They call it “the boneyard.”
The field used by youth lacrosse and football teams at Independent Hill in Prince William County exemplifies the embarrassing condition of the county’s playing fields, parents and players said at a town hall meeting last week. The grass is patchy and dirt lumpy, creating a less-than-ideal playing surface.
Worse, though, the field sits adjacent to the county landfill, and the buzzards that circle overhead often regurgitate bones and other matter onto the field. Parents said they worry about their children’s health.
The conditions at Independent Hill were among the issues raised at a Nov. 6 forum at the Dr. A.J. Ferlazzo Building in Woodbridge. Officials wanted the community’s input on how to address the shortage and inadequacy of playing fields as the county faces a boom in sports leagues.
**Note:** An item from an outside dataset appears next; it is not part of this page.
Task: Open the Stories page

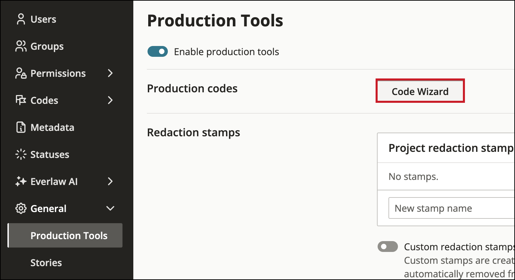Action: (x=46, y=262)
Officials plan to present the results of their study and the public’s input to the Board of County Supervisors on Nov. 26.
The forums are part of an effort by Chairman Corey A. Stewart (R-At Large) to seek solutions as residents complain of inadequate facilities, space and playing time.
Stewart told supervisors in September that Prince William should spend as much as $21 million over the next several years to build and improve playing fields. He said the county should consider a bond referendum next year to finance millions more for new and upgraded fields, including an indoor multiuse sportsplex, similar to the Dulles SportsPlex in Sterling. Adding the ballot question would require approval by the full board.
The county faces a dire field crunch, said Jim Eckert, who leads the Brigade Youth Lacrosse league, which serves 800 players in Manassas and western Prince William. The league struggles to find fields for practice. This year, 30 players were sent to Fauquier County to find field space, he told county officials. Accepting new players into the league is a challenge, he said.
“If we had the field space, we would be the largest program in Northern Virginia,” Eckert said.
Perhaps the biggest frustration among youth league leaders is that school fields are often empty while teams cram onto public fields on weekends. Unlike in neighboring Fairfax County, middle and high school fields are often not available for use by recreation-league teams.
Many county middle school fields are available, but teams need permission from school officials to use them — something some have been unwilling to grant, league leaders said. High school fields are also generally off-limits, because school athletic directors do not want to run the risk of outside teams damaging them.
Many attendees at the forum said the sports leagues should demand change.
“Go to your high school, go to your middle school and demand to be on those fields,” said David Pratt, who is in an adult baseball league.
Parents asked why fields at county schools couldn’t be opened to recreation-league teams immediately. The rules are spelled out in an agreement between Prince William and the school system, County Executive Melissa S. Peacor said. Although that agreement is being renegotiated, the rules about the use of school fields are slated to the stay unchanged.
Still, she said, officials would work to encourage the school system to allow leagues to access more school fields.
“We’re going to work on that,” Peacor said.
Stewart told the crowd that the leagues needed to cooperate with the county and with one another to find solutions. He said the county would seek to deal with the issue by using a number of the suggestions from league leaders: charging fees and finding corporate sponsorships among them.
“We have to find [solutions] by working together,” he said.